For Ken Curtis, the only reason irrigators in Dolores and Montezuma counties haven’t been short on water for their farms and ranches is because the area’s reservoir, McPhee Reservoir, had water supplies left over from the above-average year in 2023.
“Because of the carryover, the impacts aren’t quite that crazy bad,” said Curtis, general manager of the Dolores Water Conservancy District. “If we hadn’t had that carryover, it would have been a terrible year.”
A terrible year like 2021, he added, when many irrigators who depend on water from McPhee only received 10% of their normal water supply.
The snowpack in the southwestern San Miguel-Dolores-Animas-San Juan combined basin peaked at about 18 inches April 2, then plummeted by 8 inches during the last half of April. It was the largest 14-day loss of snowpack before the end of April in this basin since the start of data collection in the 1980s, according to the Colorado Climate Center at Colorado State University.
The basin still held onto 1.1 inches of snow-water equivalent, the amount of liquid water in snow, as of Wednesday. Typically, the snowpack is about twice as high in late May, according to the Natural Resources Conservation Service.
“The Rio Grande and the southwest basins, the snow is pretty much gone, and it’s going to be gone within days to a week at this point,” said Russ Schumacher, the state climatologist and CSU professor.
The Upper Rio Grande Basin, which spans the central-southern part of the state including the San Luis Valley, had 0.1 inch of snow-water equivalent as of Wednesday, much less than its norm for late May, which is about 1.5 inches.

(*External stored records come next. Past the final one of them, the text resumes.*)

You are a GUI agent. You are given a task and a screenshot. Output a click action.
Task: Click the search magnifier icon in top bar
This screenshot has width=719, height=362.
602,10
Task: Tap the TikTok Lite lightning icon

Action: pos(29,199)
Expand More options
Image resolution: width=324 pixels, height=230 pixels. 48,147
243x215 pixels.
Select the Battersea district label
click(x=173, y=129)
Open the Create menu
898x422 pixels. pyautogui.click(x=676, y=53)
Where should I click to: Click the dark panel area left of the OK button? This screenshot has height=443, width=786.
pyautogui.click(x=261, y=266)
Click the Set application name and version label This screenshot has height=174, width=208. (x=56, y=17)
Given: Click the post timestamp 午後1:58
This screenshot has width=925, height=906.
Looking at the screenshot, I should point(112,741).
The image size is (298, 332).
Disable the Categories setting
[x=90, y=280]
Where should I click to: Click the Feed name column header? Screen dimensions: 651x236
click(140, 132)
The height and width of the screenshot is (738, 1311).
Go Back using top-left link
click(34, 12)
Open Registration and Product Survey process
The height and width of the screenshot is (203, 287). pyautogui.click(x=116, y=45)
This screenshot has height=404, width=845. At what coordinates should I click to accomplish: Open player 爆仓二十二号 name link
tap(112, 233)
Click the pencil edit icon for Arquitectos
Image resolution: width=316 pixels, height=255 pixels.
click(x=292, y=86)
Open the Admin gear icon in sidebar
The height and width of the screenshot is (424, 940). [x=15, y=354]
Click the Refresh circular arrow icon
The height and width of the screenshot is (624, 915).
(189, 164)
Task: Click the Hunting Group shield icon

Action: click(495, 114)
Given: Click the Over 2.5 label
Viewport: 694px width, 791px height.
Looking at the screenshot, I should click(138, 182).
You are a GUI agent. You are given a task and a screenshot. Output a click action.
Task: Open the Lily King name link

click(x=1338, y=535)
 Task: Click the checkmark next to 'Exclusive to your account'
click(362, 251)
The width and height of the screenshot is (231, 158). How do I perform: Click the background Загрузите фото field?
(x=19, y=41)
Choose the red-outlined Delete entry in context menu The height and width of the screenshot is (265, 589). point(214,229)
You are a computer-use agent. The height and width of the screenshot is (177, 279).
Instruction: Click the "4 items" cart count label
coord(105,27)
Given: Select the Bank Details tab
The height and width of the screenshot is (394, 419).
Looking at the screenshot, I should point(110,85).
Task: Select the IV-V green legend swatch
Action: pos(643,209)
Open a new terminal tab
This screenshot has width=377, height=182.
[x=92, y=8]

Eastern and northern basins, like the South Platte Basin which includes parts of Denver, have held onto their snowpack for slightly longer than usual. These basins have above-average snowpack for late May, ranging from 119% to 162% of the historic norm, as of Wednesday.
The April decline in the southwest was caused by warm and dry conditions and sublimation, when snow and ice change into water vapor in the atmosphere without first melting into liquid water. Dust that darkens snow and speeds snowmelt also played a role, Schumacher said.
The spring runoff is a little faster than usual in the southern basins, but it’s within the realm of normal, said Brian Domonkos, snow survey supervisor for the Natural Resources Conservation Service, which manages snow-measurement stations around the state.
“What we’re seeing right now is not something that I would be alarmed about,” Domonkos said.
Spring snowfall, storms and cooler temperatures have slowed the speed of snowmelt in some areas as well, he said.
In Durango, the Animas River’s flows were around 2,000 cubic feet per second Wednesday, lower than the late-May norm of 2,990 cfs.
When it comes to recreation, the lower flows might actually be a boon, said Ashleigh Tucker, who is planning a river sports event, Animas River Days, scheduled for June 1 and 2. Some races require participants to pass through hanging gates, moving both upstream and downstream through a whitewater park, she said.
“If the water’s super high, it makes it a lot harder to do. So as far as our events go, it’s a good level,” she said. “But there’s not much snow left, so that means we won’t really have much left for the rest of the year, which is kind of a bummer.”
She doesn’t expect the river’s slightly lower flows to impact attendance either: Only years with really low flows, about 1,000 cfs, have discouraged people from floating the Animas, she said.
Warm and dry conditions are likely to continue through June, then weather watchers will turn their gaze to the sky in July to watch for the monsoon season.
In the meantime, Curtis is watching inflow forecasts for McPhee Reservoir. The runoff has been lower than average so far, even after an average snowpack season, he said.
That means there might not be as much water left to carry over into 2025.
“The monsoons will have the next impact,” he said. “If you see everyone going on fire restrictions, you know the monsoons haven’t shown up.”